▶ Aim of the exercise: Turn the items below into a numbered list, one line per entry and with no blank lines.

▬▬▬

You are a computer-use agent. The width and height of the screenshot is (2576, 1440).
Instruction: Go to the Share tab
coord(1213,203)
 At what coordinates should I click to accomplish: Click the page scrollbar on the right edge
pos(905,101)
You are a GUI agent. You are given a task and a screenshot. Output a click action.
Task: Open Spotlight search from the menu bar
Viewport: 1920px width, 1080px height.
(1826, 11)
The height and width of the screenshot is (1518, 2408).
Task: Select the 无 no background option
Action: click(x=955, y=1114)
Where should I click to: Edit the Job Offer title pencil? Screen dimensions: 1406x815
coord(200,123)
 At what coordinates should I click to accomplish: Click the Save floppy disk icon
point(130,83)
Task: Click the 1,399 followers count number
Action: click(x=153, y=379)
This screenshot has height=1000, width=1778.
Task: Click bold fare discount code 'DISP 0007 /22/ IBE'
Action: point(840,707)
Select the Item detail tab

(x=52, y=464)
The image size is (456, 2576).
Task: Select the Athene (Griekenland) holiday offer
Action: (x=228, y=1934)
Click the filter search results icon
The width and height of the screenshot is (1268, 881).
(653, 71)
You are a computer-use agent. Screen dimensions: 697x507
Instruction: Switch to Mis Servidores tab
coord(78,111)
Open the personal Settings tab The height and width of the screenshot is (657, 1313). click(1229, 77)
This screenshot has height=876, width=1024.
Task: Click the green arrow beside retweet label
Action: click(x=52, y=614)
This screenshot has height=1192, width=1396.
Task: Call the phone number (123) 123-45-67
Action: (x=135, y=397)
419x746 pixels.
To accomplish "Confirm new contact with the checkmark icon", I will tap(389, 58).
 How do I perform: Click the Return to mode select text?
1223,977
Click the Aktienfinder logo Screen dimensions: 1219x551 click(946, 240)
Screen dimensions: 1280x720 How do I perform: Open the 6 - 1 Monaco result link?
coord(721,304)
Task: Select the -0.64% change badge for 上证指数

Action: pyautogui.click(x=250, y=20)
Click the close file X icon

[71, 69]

▬▬▬

▶ Result of the task:
1. You are a computer-use agent. The width and height of the screenshot is (2576, 1440).
2. Instruction: Go to the Share tab
3. coord(1213,203)
4.  At what coordinates should I click to accomplish: Click the page scrollbar on the right edge
5. pos(905,101)
6. You are a GUI agent. You are given a task and a screenshot. Output a click action.
7. Task: Open Spotlight search from the menu bar
8. Viewport: 1920px width, 1080px height.
9. (1826, 11)
10. The height and width of the screenshot is (1518, 2408).
11. Task: Select the 无 no background option
12. Action: click(x=955, y=1114)
13. Where should I click to: Edit the Job Offer title pencil? Screen dimensions: 1406x815
14. coord(200,123)
15.  At what coordinates should I click to accomplish: Click the Save floppy disk icon
16. point(130,83)
17. Task: Click the 1,399 followers count number
18. Action: click(x=153, y=379)
19. This screenshot has height=1000, width=1778.
20. Task: Click bold fare discount code 'DISP 0007 /22/ IBE'
21. Action: point(840,707)
22. Select the Item detail tab
23. (x=52, y=464)
24. The image size is (456, 2576).
25. Task: Select the Athene (Griekenland) holiday offer
26. Action: (x=228, y=1934)
27. Click the filter search results icon
28. The width and height of the screenshot is (1268, 881).
29. (653, 71)
30. You are a computer-use agent. Screen dimensions: 697x507
31. Instruction: Switch to Mis Servidores tab
32. coord(78,111)
33. Open the personal Settings tab The height and width of the screenshot is (657, 1313). click(1229, 77)
34. This screenshot has height=876, width=1024.
35. Task: Click the green arrow beside retweet label
36. Action: click(x=52, y=614)
37. This screenshot has height=1192, width=1396.
38. Task: Call the phone number (123) 123-45-67
39. Action: (x=135, y=397)
40. 419x746 pixels.
41. To accomplish "Confirm new contact with the checkmark icon", I will tap(389, 58).
42.  How do I perform: Click the Return to mode select text?
43. 1223,977
44. Click the Aktienfinder logo Screen dimensions: 1219x551 click(946, 240)
45. Screen dimensions: 1280x720 How do I perform: Open the 6 - 1 Monaco result link?
46. coord(721,304)
47. Task: Select the -0.64% change badge for 上证指数
48. Action: pyautogui.click(x=250, y=20)
49. Click the close file X icon
50. [71, 69]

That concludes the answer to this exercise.